DI32
Description:
As he graces his first DI edition since 2007′s sterling Distractions, Mark McGuire is a jammer who no longer needs any introduction I can give him; the fingerprints in question are all over a knot of crucial units, including Skyramps (with Daniel Lopatin), Free Time (with Sam Goldberg), Sunwatcher (with Lambsbread’s Shane MacKenzie), and of course, Emeralds, to say nothing of a sprawling catalog of solo missives and the endless pluck of a host of pale imitators. It’s enough to give one the sense of McGuire as a contemporary answer to the itinterant Fripp of 1974-81, following a singular muse with brilliant insight and focus into the territory between experimental and popular musics, and doing so as part of a bustling encampment of contemporaries who have found themselves in the same place for the moment, each for their own reasons.

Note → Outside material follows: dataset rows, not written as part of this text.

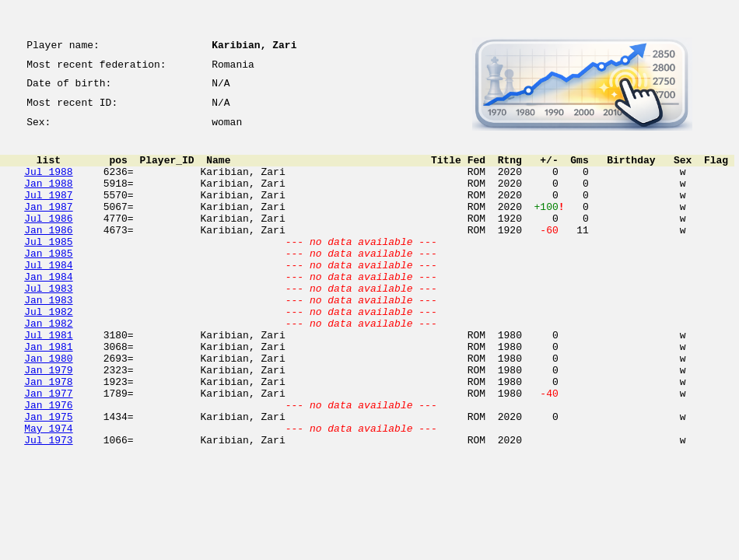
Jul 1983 (48, 325)
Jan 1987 (48, 227)
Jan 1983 (48, 339)
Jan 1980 (48, 409)
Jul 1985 (48, 269)
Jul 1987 (48, 213)
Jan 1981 (48, 395)
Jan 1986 (48, 255)
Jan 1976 (48, 465)
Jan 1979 (48, 423)
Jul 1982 (48, 353)
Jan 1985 (48, 283)
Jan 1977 (48, 451)
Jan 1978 (48, 437)
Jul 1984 (48, 297)
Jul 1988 (48, 185)
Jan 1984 (48, 311)
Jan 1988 (48, 199)
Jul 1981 (48, 381)
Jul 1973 (48, 507)
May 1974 (48, 493)
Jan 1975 (48, 479)
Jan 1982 (48, 367)
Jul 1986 (48, 241)
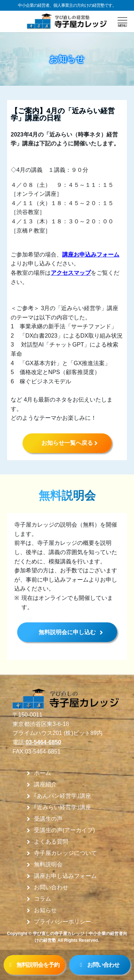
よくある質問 (51, 842)
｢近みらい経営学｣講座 (62, 807)
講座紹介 (45, 784)
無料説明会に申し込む (67, 632)
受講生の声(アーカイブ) (64, 830)
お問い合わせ (51, 887)
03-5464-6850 (43, 742)
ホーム (42, 773)
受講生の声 (48, 819)
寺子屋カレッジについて (65, 853)
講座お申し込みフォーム (65, 876)
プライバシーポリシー (62, 921)
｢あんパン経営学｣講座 (62, 796)
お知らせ (45, 910)
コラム (42, 899)
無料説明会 (48, 864)
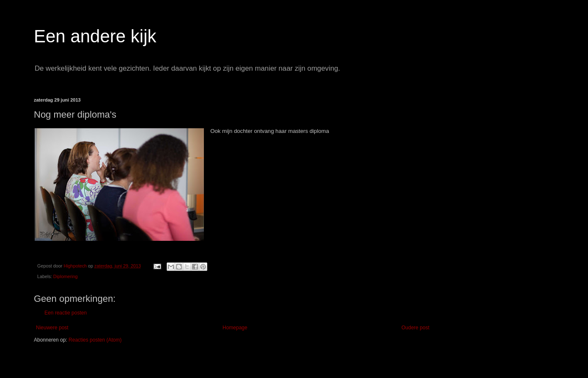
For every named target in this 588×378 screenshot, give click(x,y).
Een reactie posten (66, 313)
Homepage (235, 328)
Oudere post (415, 328)
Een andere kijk (95, 36)
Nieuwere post (52, 328)
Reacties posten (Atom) (95, 340)
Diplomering (66, 276)
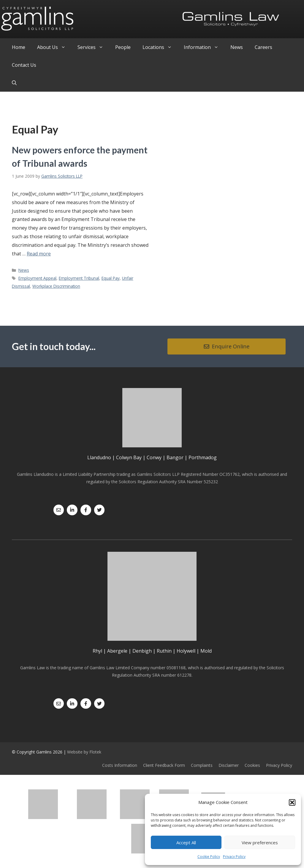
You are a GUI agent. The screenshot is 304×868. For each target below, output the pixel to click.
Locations (160, 47)
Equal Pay (111, 278)
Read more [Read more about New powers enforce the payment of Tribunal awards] (39, 253)
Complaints (202, 765)
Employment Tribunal (79, 278)
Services (93, 47)
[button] (292, 802)
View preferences (260, 842)
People (123, 47)
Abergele (117, 651)
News (237, 47)
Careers (264, 47)
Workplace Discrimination (56, 286)
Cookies (252, 765)
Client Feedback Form (164, 765)
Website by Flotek (84, 752)
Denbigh (142, 651)
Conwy (154, 457)
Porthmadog (203, 457)
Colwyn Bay (129, 457)
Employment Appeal (37, 278)
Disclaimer (229, 765)
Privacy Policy (234, 857)
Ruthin (164, 651)
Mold (206, 651)
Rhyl (97, 651)
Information (204, 47)
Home (19, 47)
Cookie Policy (209, 857)
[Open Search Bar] (14, 83)
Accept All (186, 842)
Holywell (186, 651)
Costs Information (120, 765)
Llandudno (99, 457)
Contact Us (24, 65)
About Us (54, 47)
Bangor (175, 457)
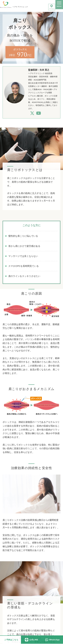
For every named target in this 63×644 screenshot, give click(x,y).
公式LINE (32, 640)
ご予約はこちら (11, 640)
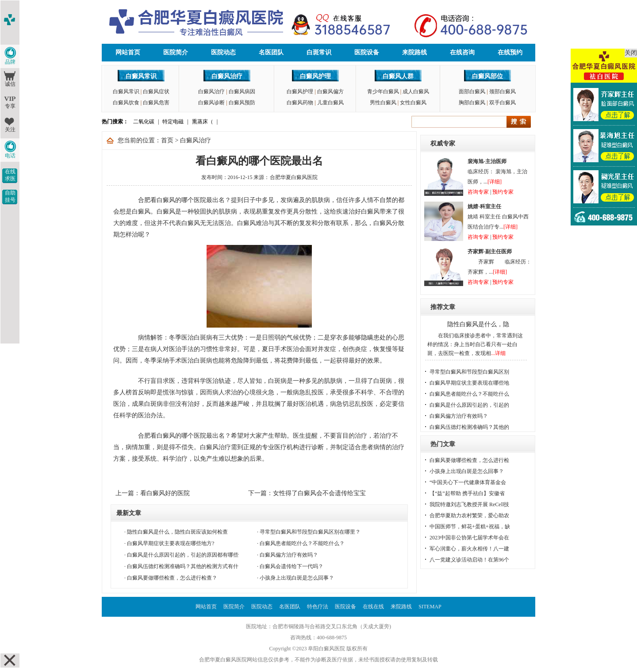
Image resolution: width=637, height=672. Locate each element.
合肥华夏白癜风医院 (294, 177)
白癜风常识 (141, 76)
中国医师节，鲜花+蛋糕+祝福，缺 (470, 527)
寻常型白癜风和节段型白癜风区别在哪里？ (310, 532)
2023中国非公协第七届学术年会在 (469, 538)
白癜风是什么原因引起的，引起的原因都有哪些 (183, 555)
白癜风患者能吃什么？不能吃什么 (469, 394)
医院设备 (367, 52)
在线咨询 (462, 52)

But seriously, underwater lakes are a real thing, and the beautifully zonked/plasticized guitar synth of side one’s title track is something like the sound of parking coyly beside one and tuning one’s radio to a frequency that causes a sparkling blue gel, flecked with seaweed, to stream from the speakers, while “Nothing Personal,” which stretches with precise, studied melancholy across the length of side two is more like the ensuing stroll down the boardwalk, a pastiche of Brighton Beach and Bedknobs and Broomsticks constructed from victorian automata, in which pairs of mechanical fish with gleaming, uncorroded scales and oppressively heavy fur coats trudge, fin in fin, against the current. Halfway in, a radiant, cutting shaft of light offers a sudden and rapturous glimpse of all those gears turning at once without adding up to anything approaching a clock. Instead, there’s an unbounded, oceanic sense of tiny variations rippling outward in all directions from every event, of time as the horizon and undoing of any attempt at individual perspective. It’s an ego solvent that owes as much to, say, Music for Eighteen Musicians, or Schlingen-Blangen as it does to Inventions for Electric Guitar or I Advance Masked and a perfect example of McGuire’s solo work at its most burnished and compelling.
Notes:
Synthesized electric guitar recorded winter/spring 2010 at home.
(Please note that the description is incorrect insofar as Mark also appears on Dlx Othr’s Nineties Youth Experience, which was released well after Distractions. Our apologies for the oversight.)